EXERCICES ->
1) Répondez à ces questions à partir de l'extrait.
(a) Quel jour les Algériennes et Algériens ont-ils défilé dans toutes les villes et villages d'Algérie ?
(b) Quelle était l'expression favorite de Boumédiène ?
(c) De quel pays venaient les œufs importés dans les années Chadli ?
2) Traduisez en anglais cette phrase de l'extrait : « La nationalisation des hydrocarbures a certes permis de construire El-Hadjar et de développer l’industrie gazière. »

EXTRAIT ->
________________________________________

Dans quelques mois, l’Algérie «indépendante» aura 50 ans.
Adel HERIK
Si la date du 1er novembre 1954 et les sept ans de guerre
qui suivirent, ainsi que la journée du 5 juillet 1962, qui vit les
Algériennes et Algériens, ivres de joie et de bonheur, défiler dans
toutes les villes et villages d’Algérie, juchés sur les toits des
autocars et les bennes des camions, seront à jamais gravées dans les
manuels d’histoire comme les moments fondateurs de la nation algérienne
au sortir de la longue nuit coloniale, que retiendra cette histoire des
50 années qui suivirent? Serait-ce donc la nationalisation des
hydrocarbures par Boumédiène? Ou encore ses trois «révolutions» –
industrielle, agraire et culturelle? Ou bien encore sa propre
personnalité, lui le chef incontesté dont l’expression favorite était
«qarrarna!»?
Hélas, non, car les Algériennes et Algériens ont eu tout le loisir de
manger leur pain noir, depuis, et de comprendre que tout ce qui se
construit avec du vent s’en va avec le vent. La nationalisation des
hydrocarbures a certes permis de construire El-Hadjar et de développer
l’industrie gazière. Mais le mal incommensurable que la rente
pétrolière, cette malédiction des nations à qui la démocratie est
refusée, a fait au peuple algérien a rendu bien insignifiants les effets
de ces injections massives de technologie de pointe et autres fleurons
de l’industrie «industrialisante», aussi vrai que notre pays est
aujourd’hui l’un des plus gros importateurs mondiaux de blé et que nos
souk-el-fellah furent dans les années Chadli inondés d’œufs importés
d’Espagne. Champions de la corruption toutes catégories, nos valeureux
dirigeants, civils et militaires confondus, sont aujourd’hui les
symboles vivants de l’échec du système qui gouverne le pays depuis
l’indépendance.

________________________________________

DONNÉES EXTRAITES ->
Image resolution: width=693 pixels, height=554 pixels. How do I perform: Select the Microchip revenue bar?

________________________________________

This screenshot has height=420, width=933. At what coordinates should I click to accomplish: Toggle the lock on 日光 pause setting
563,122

________________________________________

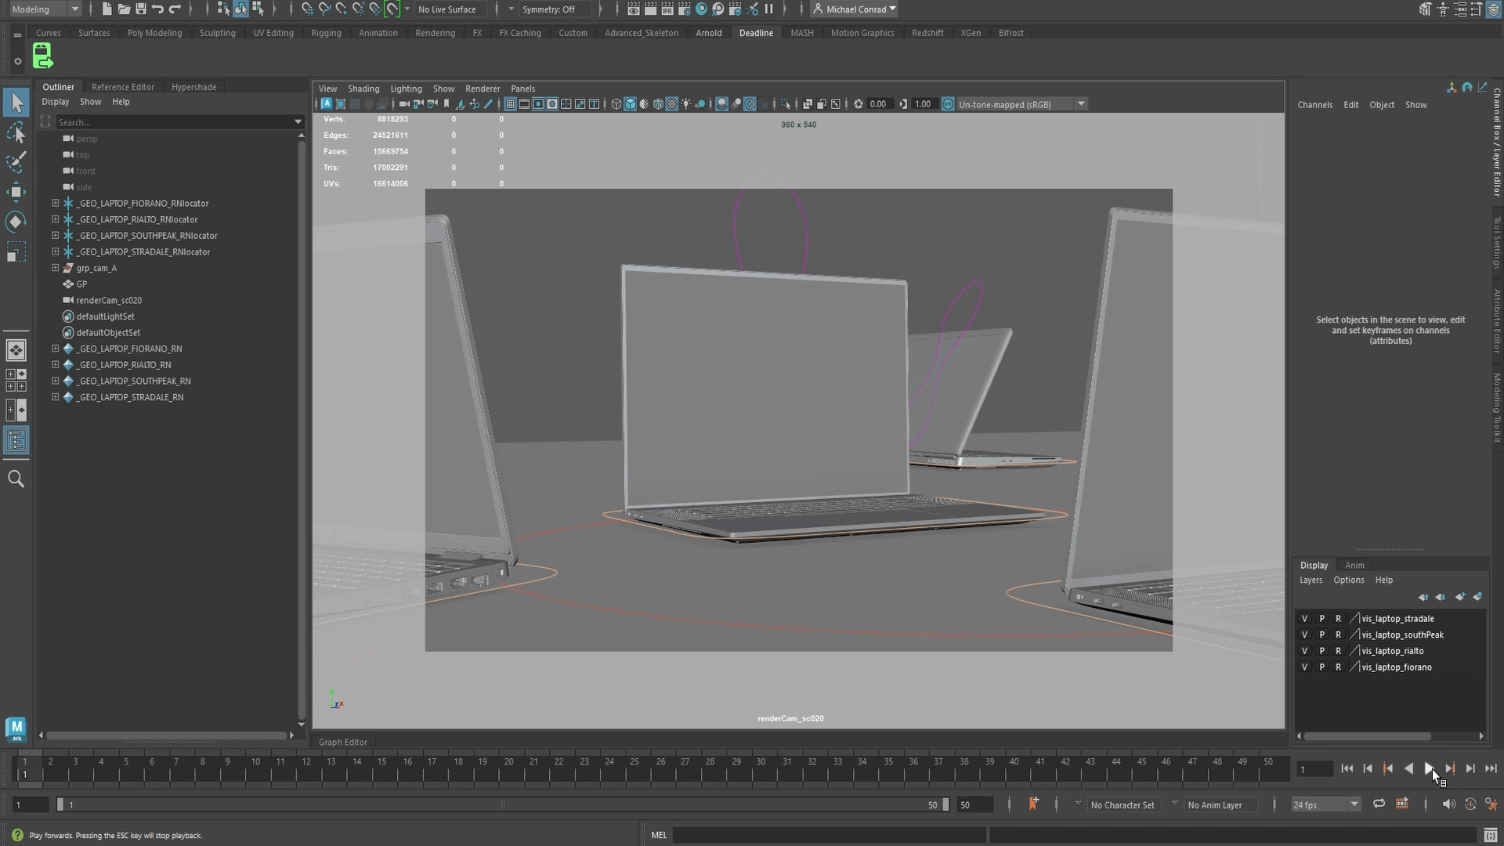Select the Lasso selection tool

________________________________________

CORRIGÉ ->
1)
(a) Le 5 juillet 1962.
(b) «qarrarna!»
(c) D'Espagne.

2) The nationalization of hydrocarbons certainly made it possible to build El-Hadjar and to develop the gas industry.